A major technical risk of this approach is that insufficient deactivation of the 1°Ab/2°Ab complexes may cause cross-reaction and potentially resulting in false-positive signals. Besides efforts to identify proper HD during assay development, we may also take advantage of imaging tools to resolve potential cross-reaction. For non-colocalized markers, image analysis can detect and remove the false-positive staining. For two markers, where one is the sub-population of the other, we can design the assay to detect the sub-population first so cross-reaction will have no impact on staining interpretation. For two markers that do not always co-express, we can design an assay to place a non-colocalized marker in between. The cross-reactivity will be detected by imaging analysis, and the slide will be disqualified. A new slide should then be run under harsher HD condition.

Higher level (eg, >7) multiplexing solutions have been emerging in recent years. Gerdesa33 and Sood34 described 'MultiOmyx' multiplexing that offers sequential staining of up to 60 proteins using fluorophore-conjugated 1°Abs and a 'stain-erase' procedure that chemically inactivates the fluorophores that allows tissue slides to be reused. This imaging-based technology relies on the assumption that the cellular architecture remains sufficiently intact to allow image coregistration between different staining cycles. The directly labeled 1°Abs without signal amplification is also vulnerable for detection robustness to low abundant targets. The limited area of analysis represents a major challenge to translate it into a practical and economical pathology workflow. Angelo35 described multiplexed ion beam imaging that uses secondary ion mass spectrometry to image 1°Abs tagged with isotopically pure elemental metal reporters, capable of analyzing up to 100 targets simultaneously. Imaging instrument throughput is an obstacle to broader application of this method. Using conjugated 1°Abs for protein detection, this technology inherits many of the issues that can limit the utility of conventional IHC. Although the methodologies are complex, the potential for mass spectroscoy is developing greater practical demonstration.

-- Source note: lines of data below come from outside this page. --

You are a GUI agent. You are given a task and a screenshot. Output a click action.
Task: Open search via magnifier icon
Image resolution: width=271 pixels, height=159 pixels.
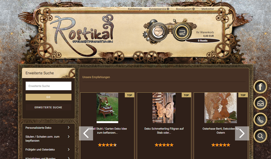point(261,136)
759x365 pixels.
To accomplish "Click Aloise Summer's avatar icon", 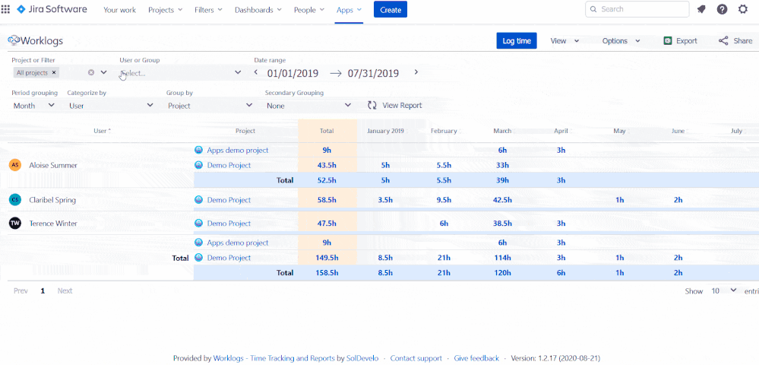I will click(x=15, y=165).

In conclusion, this technology enables an automated mIHC assay through the use of commercially available native 1°Abs with their respective anti-species 2°Ab, and a clinically proven staining platform to ensure staining quality, reliability and reproducibility. Conventional fluoresecent miscroscopes and scanners can accommodate image acquisition of the stained slides. This approach offers great flexibility for biomarker research and possibility for IVD product development. Toward the clinical application, a fluorescent mIHC based-IVD test requires the entire workflow including automated staining, whole-slide imaging and image analysis with validated scoring alogorothim.